Я хотел сказать, что она ждет его в «Золотом руне», но не сказал.
– Брижит с Мэрлин тебе привет просили передать.
– Спасибо, – сказал Миша. – Ты извини, Эдем, но я хочу побыть один.
– Ладно, – сказал я и пошел к машине.
– Подожди, Эдик, – окликнул Миша, когда я уже открыл дверцу и занес ногу, чтобы сесть.
Он подошел, сел за руль.
– Дай мне повести.
– Пожалуйста, – сказал я, обошел «Чарли» и сел с другой стороны.
Миша снял с ручника, машина покатилась, он воткнул левой рукой вторую передачу, потом третью, и через минуту мы уже шли на скорости девяносто километров в час.

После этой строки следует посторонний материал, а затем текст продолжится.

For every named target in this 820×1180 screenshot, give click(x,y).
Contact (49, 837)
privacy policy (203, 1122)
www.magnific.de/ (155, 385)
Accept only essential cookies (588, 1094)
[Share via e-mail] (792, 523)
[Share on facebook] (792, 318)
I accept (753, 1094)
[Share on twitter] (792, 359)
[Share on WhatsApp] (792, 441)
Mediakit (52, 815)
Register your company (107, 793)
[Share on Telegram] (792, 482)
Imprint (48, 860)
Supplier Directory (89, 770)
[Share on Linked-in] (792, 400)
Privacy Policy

Меня хоть и прошиб пот на первом же крутом повороте, но я молчал, держась за ручку. В темноте мы выехали на трассу, я думал, что Миша свернет к нам на Мыс, но перед самым носом грузовика он вдруг резко свернул налево и погнал вдоль моря. На обочине голосовали трое хипарей или панков – парни и деваха с разукрашенными в разные цвета волосами. Я думал, что Миша собирается остановиться, но, почти не снизив скорость, он пронесся мимо, одним колесом заехав на обочину и едва не сбив длинного парня, тот отскочил, кубарем покатился под откос.
– Ты чего, сдурел! Чего они тебе плохого сделали – хипуют себе.

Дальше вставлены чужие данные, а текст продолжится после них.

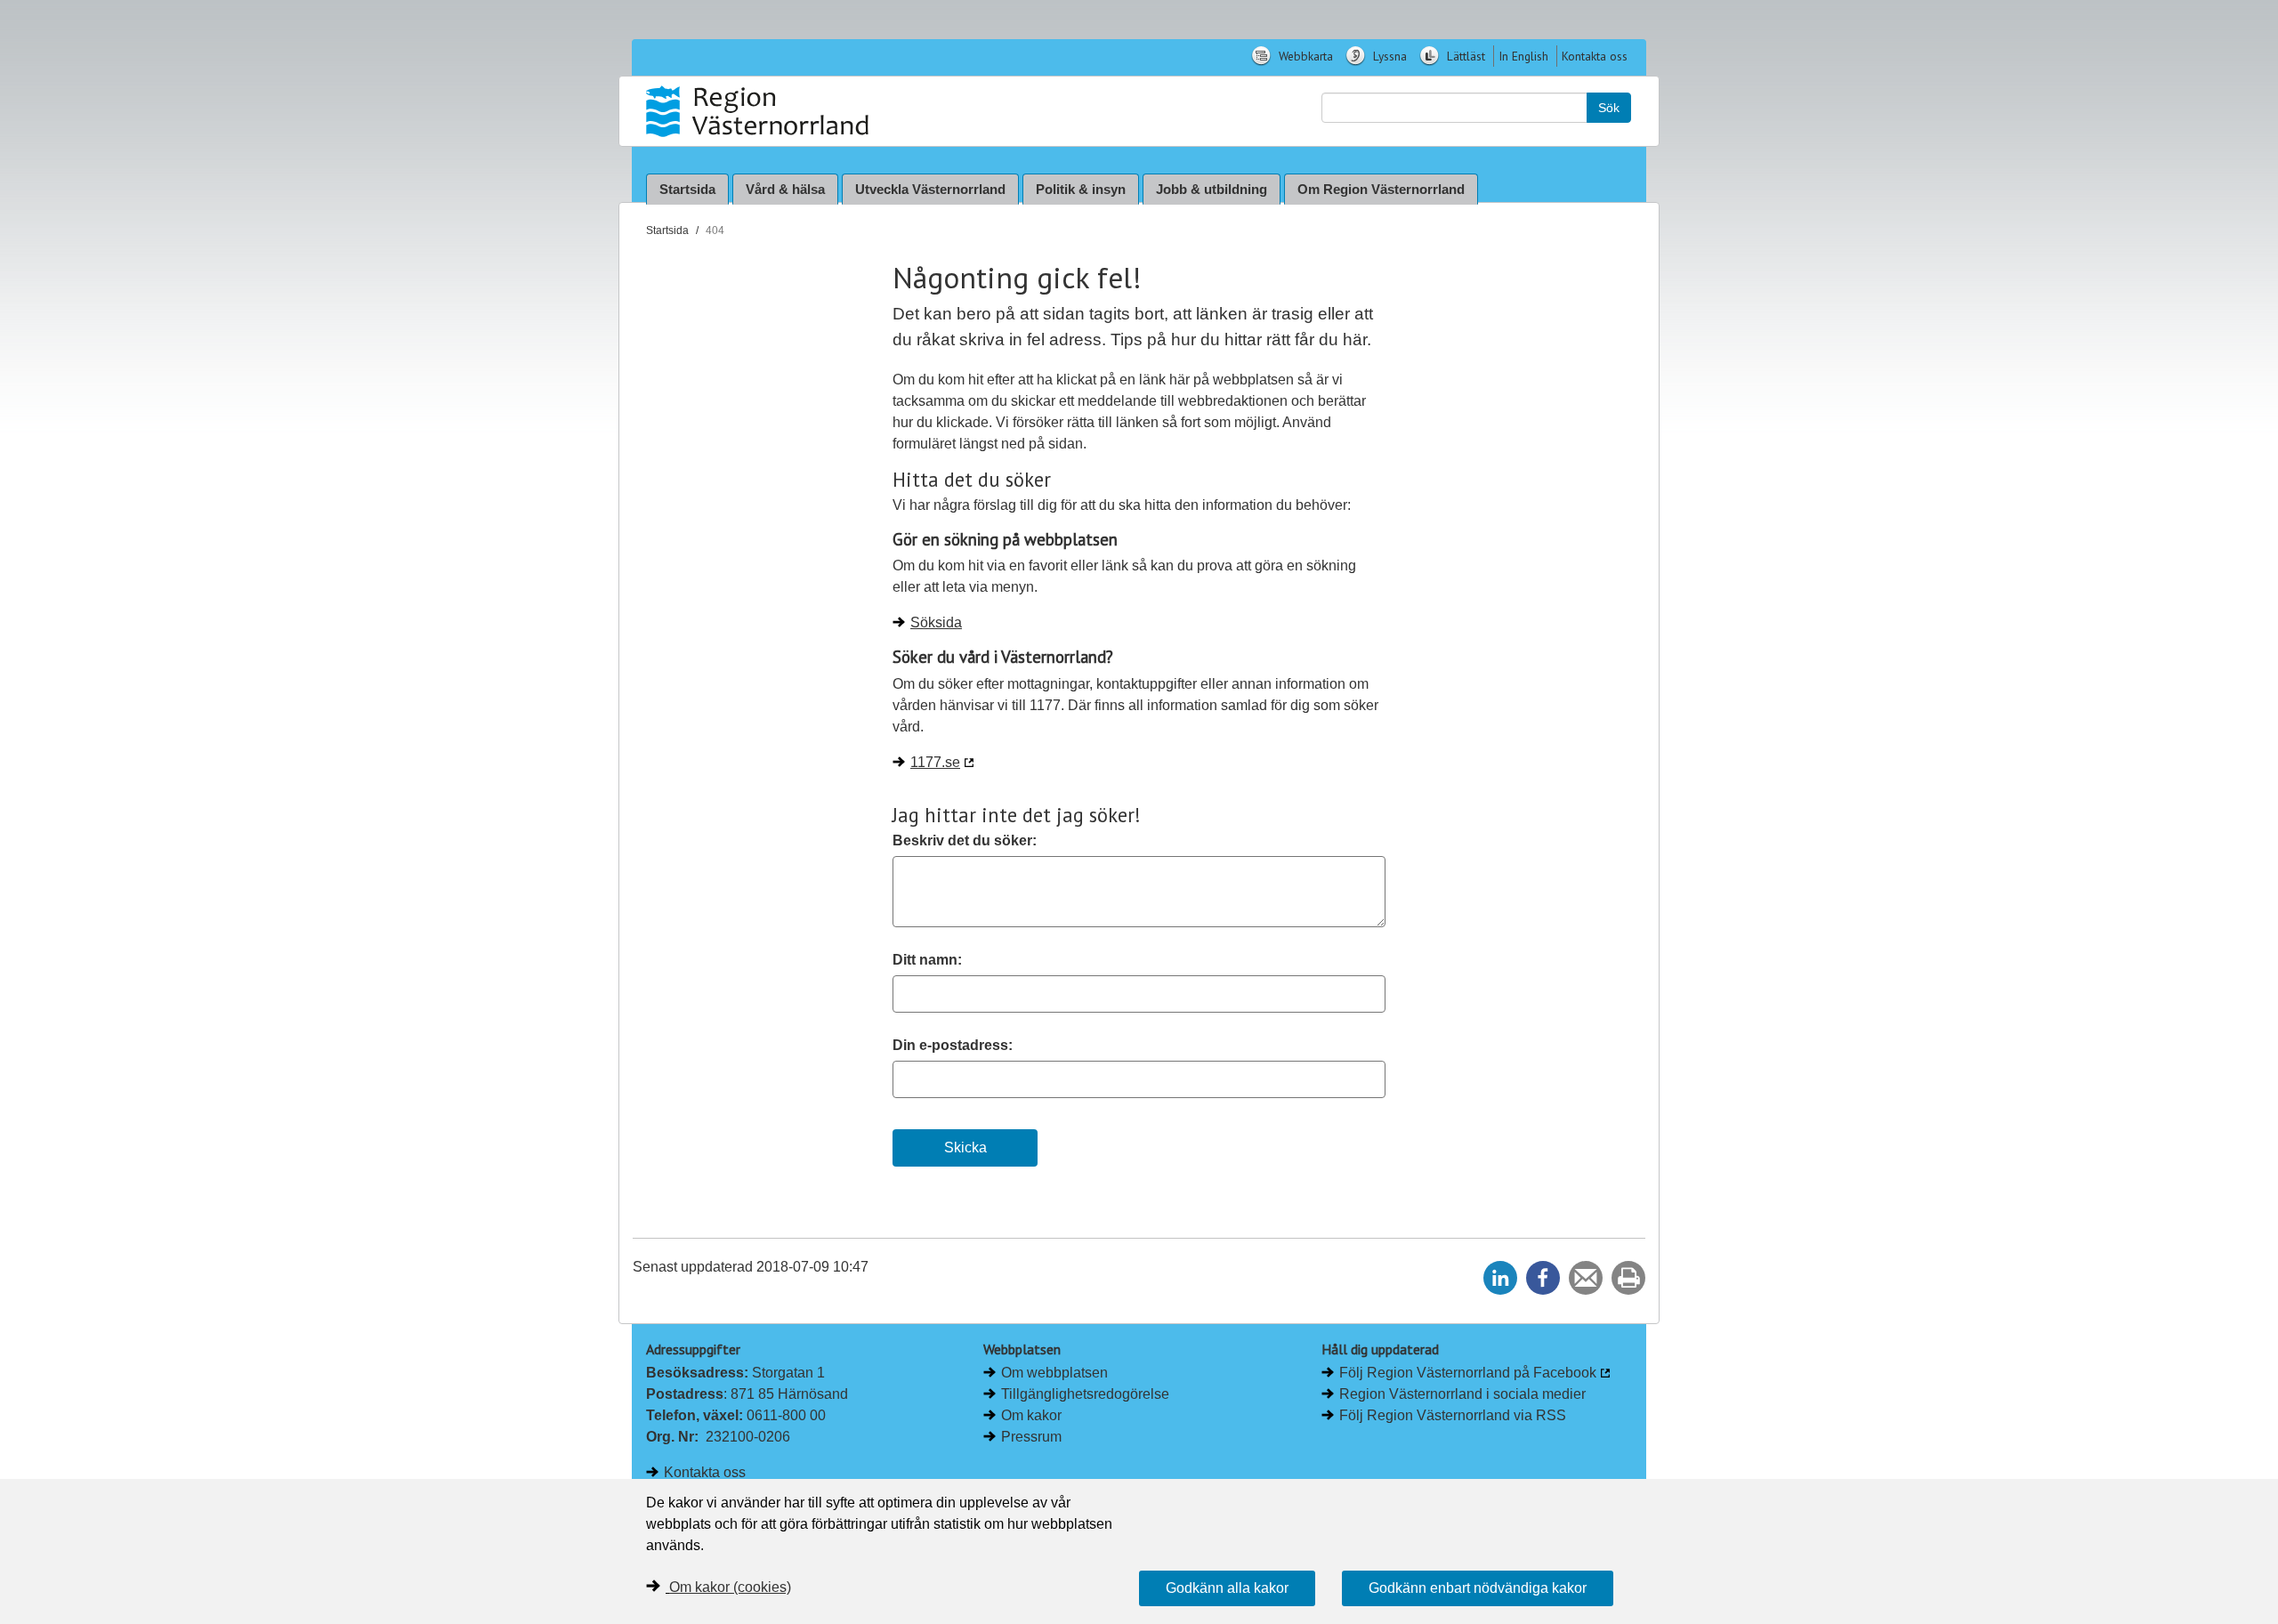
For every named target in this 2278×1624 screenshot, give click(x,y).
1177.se (935, 762)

– Ничего они мне плохого не сделали, – Миша еще прибавил газу.
На «Чарли» стоит форсированный двигатель от «шестерки», а на спидометре максимум 160, и поэтому стрелку временами зашкаливало. Дальний свет Миша не выключил, как ему ни сигналили встречные. Низко пригнувшись к рулю, он обгонял машины одну за другой, визжали на поворотах металлокордовые покрышки, мелькали звезды между скалами, буками и платанами, а справа держала нас на привязи лунная дорога. На переезде мы едва не угодили под скорый Ереван – Москва.
– Миша, – сказал я, но успел отдернуть руку от пустого рукава.
Часа через полтора кончился бензин. Миша ушел к морю. Я сел за руль и съехал на нейтралке.
Проснулся я от крика чаек, как мне показалось, но это Миша стонал.
– Болит? – прошептал я, и он тут же открыл глаза.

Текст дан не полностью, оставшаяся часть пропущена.